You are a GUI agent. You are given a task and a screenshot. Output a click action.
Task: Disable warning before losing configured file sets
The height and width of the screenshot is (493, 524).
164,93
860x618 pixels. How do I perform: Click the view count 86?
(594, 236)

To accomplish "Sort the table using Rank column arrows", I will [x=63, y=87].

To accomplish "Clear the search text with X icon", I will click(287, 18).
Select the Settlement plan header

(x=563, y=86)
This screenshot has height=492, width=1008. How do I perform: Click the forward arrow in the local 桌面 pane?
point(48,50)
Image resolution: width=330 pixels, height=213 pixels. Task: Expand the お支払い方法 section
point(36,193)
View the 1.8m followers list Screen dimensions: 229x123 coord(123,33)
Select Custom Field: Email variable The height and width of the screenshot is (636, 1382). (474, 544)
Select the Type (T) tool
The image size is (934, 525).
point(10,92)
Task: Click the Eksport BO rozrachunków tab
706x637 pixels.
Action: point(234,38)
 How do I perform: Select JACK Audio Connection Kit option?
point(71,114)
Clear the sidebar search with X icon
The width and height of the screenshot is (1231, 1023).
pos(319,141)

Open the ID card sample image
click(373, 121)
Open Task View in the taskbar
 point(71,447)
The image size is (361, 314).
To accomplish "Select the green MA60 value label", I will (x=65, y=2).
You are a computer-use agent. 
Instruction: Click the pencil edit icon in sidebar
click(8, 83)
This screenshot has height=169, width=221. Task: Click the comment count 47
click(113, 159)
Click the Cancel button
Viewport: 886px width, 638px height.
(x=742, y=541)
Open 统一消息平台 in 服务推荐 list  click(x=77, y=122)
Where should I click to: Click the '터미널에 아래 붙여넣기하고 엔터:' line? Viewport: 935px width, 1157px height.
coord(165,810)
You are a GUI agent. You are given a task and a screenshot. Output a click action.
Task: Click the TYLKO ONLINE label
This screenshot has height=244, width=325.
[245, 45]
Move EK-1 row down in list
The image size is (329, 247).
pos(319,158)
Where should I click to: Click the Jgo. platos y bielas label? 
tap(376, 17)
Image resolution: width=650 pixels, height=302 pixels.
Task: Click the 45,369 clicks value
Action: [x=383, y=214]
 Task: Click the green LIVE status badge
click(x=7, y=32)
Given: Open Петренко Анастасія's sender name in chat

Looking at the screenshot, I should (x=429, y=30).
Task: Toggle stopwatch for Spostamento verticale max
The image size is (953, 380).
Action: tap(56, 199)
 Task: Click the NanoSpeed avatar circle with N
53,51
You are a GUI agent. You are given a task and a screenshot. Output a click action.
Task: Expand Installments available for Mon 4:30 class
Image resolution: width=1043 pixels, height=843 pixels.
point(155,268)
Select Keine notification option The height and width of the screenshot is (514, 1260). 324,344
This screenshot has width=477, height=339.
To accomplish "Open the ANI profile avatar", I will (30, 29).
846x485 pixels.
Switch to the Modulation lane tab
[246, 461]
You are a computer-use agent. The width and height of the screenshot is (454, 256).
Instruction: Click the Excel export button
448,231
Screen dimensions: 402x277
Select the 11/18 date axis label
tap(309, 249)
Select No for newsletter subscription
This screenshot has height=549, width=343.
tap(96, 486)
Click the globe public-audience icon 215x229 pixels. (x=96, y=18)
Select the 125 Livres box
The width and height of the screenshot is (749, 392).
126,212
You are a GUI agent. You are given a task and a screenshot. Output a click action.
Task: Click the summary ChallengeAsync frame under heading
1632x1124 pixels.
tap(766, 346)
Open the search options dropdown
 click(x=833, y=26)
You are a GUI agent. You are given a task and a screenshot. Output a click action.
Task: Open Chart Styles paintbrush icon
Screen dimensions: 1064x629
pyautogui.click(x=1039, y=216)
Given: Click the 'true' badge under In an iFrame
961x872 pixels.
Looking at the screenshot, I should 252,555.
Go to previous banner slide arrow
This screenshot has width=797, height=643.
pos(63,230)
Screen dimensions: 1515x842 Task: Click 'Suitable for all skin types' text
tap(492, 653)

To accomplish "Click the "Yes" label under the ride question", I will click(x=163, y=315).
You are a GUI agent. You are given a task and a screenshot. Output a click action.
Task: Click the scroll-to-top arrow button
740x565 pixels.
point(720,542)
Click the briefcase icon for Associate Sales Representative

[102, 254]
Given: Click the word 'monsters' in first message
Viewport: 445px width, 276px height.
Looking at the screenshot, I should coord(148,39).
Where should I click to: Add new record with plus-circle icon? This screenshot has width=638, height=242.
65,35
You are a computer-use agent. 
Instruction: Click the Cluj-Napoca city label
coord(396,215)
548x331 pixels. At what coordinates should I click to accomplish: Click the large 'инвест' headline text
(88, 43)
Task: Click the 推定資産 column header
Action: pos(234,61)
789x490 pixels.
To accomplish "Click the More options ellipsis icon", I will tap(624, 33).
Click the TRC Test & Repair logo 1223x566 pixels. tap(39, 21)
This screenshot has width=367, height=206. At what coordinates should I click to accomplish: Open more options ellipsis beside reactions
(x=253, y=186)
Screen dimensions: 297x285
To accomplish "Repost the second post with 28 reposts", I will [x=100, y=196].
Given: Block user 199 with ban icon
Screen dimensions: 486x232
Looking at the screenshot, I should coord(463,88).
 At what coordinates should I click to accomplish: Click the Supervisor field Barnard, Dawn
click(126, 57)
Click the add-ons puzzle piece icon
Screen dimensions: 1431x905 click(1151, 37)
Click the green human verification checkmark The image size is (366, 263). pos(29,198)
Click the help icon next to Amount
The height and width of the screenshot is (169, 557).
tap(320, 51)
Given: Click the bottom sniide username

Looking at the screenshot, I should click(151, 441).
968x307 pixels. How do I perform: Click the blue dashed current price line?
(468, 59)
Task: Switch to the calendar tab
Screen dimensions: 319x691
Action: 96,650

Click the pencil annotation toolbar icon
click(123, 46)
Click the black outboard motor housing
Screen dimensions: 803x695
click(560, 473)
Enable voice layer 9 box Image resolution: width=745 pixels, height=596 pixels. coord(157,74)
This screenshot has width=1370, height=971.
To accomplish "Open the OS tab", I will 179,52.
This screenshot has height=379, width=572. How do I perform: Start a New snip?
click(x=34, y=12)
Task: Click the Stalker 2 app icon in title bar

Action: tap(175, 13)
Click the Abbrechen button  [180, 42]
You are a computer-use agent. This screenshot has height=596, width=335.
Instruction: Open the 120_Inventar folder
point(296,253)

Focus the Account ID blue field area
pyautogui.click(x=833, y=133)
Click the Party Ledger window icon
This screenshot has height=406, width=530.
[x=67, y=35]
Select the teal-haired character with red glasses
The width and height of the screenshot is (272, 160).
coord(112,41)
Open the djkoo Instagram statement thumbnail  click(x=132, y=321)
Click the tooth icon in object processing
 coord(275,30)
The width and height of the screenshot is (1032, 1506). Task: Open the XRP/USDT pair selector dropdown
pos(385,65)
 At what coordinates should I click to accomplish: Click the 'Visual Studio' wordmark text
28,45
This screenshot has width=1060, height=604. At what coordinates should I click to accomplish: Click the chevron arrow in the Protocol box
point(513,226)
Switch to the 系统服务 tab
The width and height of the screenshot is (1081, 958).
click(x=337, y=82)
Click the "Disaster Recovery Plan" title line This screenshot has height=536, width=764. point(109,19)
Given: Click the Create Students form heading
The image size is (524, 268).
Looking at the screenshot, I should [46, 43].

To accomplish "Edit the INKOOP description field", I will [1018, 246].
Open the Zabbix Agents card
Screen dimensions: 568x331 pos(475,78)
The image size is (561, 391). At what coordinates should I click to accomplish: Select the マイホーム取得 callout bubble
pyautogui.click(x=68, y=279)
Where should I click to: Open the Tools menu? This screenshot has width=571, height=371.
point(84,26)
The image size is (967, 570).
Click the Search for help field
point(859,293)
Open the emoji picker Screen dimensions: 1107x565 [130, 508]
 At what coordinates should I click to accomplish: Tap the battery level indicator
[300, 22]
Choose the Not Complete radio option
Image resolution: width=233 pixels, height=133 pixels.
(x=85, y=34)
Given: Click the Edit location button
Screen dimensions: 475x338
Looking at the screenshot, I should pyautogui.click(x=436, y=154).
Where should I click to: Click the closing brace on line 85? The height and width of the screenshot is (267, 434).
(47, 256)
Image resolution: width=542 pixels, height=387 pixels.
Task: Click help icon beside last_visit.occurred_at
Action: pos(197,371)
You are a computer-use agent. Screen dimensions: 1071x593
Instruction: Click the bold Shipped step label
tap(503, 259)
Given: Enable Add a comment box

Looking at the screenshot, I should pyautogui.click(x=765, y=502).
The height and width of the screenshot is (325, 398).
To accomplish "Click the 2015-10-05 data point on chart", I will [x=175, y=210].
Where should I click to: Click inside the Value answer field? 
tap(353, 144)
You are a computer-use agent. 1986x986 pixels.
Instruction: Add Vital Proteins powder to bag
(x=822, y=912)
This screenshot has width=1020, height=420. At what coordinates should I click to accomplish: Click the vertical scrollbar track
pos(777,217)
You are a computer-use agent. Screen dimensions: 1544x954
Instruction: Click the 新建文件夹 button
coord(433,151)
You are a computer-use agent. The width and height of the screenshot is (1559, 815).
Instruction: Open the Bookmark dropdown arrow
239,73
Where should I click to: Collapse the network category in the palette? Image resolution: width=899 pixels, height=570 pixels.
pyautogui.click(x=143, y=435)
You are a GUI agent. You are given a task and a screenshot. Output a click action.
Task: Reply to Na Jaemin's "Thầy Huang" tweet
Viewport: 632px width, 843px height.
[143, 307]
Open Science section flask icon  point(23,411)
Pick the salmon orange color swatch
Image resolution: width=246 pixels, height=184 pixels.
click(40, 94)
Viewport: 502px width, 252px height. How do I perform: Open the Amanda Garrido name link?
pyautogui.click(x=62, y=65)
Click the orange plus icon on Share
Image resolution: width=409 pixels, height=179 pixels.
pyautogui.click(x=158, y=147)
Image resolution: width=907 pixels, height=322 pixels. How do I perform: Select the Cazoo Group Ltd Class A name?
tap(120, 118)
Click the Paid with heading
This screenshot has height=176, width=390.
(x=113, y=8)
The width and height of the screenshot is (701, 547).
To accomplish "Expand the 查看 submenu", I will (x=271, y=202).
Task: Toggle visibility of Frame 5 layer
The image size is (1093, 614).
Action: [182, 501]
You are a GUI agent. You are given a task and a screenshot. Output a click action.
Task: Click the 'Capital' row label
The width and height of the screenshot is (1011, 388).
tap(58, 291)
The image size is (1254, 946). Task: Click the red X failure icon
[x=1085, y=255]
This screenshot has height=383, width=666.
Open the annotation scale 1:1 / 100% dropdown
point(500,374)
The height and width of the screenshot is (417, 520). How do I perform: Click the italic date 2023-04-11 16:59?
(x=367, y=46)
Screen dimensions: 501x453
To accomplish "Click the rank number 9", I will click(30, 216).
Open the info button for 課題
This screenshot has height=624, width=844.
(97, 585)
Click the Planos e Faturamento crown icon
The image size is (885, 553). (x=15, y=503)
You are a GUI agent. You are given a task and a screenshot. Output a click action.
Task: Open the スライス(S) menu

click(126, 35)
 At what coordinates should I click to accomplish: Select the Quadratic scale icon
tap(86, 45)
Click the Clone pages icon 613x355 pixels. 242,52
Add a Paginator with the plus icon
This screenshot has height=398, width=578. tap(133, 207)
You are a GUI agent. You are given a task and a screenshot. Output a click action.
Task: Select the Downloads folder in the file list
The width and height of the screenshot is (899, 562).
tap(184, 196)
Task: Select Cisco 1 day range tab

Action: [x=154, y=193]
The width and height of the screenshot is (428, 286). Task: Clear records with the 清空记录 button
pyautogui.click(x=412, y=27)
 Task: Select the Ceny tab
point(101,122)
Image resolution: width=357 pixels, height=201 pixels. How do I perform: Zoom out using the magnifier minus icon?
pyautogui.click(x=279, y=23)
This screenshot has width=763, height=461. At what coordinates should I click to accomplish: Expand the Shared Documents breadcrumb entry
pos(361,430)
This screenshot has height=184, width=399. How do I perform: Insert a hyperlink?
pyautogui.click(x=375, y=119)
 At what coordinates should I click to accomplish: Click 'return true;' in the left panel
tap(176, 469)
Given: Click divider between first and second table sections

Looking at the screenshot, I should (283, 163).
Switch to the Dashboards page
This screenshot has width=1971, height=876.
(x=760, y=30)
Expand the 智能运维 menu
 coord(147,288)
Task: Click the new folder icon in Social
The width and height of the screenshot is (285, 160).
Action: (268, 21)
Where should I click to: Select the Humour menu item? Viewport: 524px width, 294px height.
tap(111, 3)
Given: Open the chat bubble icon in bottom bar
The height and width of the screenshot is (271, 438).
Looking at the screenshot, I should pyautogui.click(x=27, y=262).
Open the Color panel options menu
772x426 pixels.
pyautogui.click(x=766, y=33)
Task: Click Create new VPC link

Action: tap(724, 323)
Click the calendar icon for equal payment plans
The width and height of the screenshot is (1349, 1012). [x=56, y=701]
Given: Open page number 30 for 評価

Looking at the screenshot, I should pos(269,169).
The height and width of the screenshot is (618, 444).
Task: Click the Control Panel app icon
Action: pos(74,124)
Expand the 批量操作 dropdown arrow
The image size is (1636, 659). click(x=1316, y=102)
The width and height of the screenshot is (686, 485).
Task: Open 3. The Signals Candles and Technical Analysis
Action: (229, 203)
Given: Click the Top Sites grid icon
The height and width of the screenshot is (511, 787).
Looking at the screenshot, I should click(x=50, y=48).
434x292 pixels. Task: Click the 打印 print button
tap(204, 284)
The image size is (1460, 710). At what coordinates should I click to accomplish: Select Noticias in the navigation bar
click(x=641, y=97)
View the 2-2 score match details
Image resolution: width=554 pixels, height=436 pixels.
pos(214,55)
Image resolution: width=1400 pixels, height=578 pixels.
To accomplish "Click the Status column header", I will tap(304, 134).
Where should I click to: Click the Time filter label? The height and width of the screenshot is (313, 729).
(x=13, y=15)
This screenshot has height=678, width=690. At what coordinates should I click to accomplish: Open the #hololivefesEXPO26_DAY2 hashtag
┄┄┄┄┄┄
Among the lines above, show every one that contains the string "list".

View the 1.8m followers list Screen dimensions: 229x123 coord(123,33)
Open 统一消息平台 in 服务推荐 list  click(x=77, y=122)
Move EK-1 row down in list
Task: Select the Downloads folder in the file list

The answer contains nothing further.